Russell Cavanagh - Founder, Trustee and Local Legend
Updated: Nov 5, 2021
Russell is at home on the water.
Alongside his tireless work for the Rivercare Group, he is Club Captain of the Waitematā Canoe and Multisport Club, and he has spent many happy hours exploring the twists, turns, and tributaries of Te Wai o Pareira/Henderson Creek.
Deeply invested in her well-being, Russell is very much our organisation's 'eyes on the awa'.
"Being on the river in a kayak, one gets to see and experience both the beauty and the many challenges it faces."
It was Russell’s observation of raw sewage flowing into Huruhuru creek, a tributary of the awa, back in October 2018 that sparked the genesis of the Rivercare Group.
Noticing a brown, frothy trail, he discovered a significant discharge spurting into the water from a ruptured sewerage transmission line. Visible only at low tide, it could easily have gone undetected.
Phone calls to Watercare and Healthy Waters ensued. When dealing with agencies, Russell deploys his renowned superpowers of dogged persistence and relentless attention to detail.
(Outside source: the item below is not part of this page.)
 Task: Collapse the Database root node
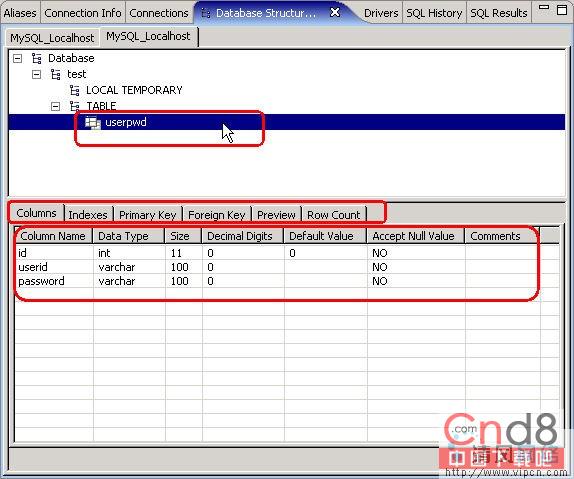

Keeping notes of every interaction with those charged with caring for our sewerage and stormwater meant he could later challenge their claims that the rupture had been repaired and the site cleaned up. Unable to let the matter rest, he returned to the area repeatedly to take photos and document progress, finding those claims less than accurate.
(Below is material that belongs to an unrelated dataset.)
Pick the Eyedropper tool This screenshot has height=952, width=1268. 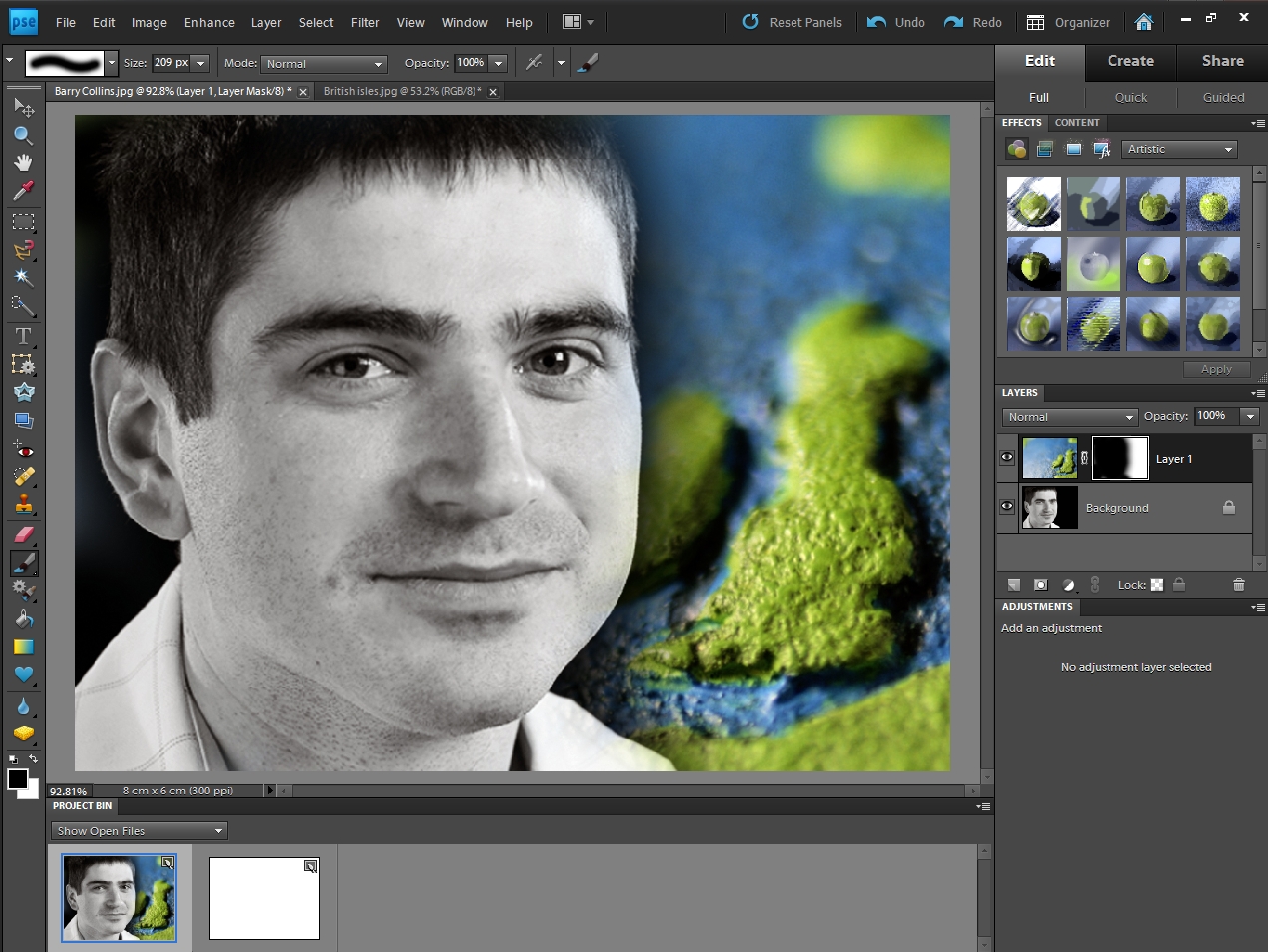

Meanwhile, just 1.3km downstream at Taipari Strand our community was swimming, water-skiing, rowing, kayaking, sailing, and fishing with no idea that many thousands of litres of raw sewage were spilling into the water.
Concerned about the lack of public notification and the negative health effects of exposure to raw sewage, he felt motivated to share the information he had gathered on the Te Atatū Peninsula community FaceBook page.
At that time Russell did more to effectively notify and protect the community than the agencies tasked with the responsibility. His findings also illustrated a fragmented and ineffective response. In reporting back to the community, we were alerted not only to the event itself but also to the problems created by the overloaded and failing sewerage infrastructure that runs alongside and underneath our precious natural taonga. Those actions ultimately connected a group of locals who shared concerns about the health of the awa and all those who live and play around it.
A public meeting was held, and Rivercare Group Te Wai o Pareira was formed.
Outside of lockdowns, Russell continues to get out in his kayak, keeping an eye on the awa, collecting litter, reporting pollution events, and contributing to the mahi of the group.
Our community owes a debt of gratitude for his work on behalf of the awa.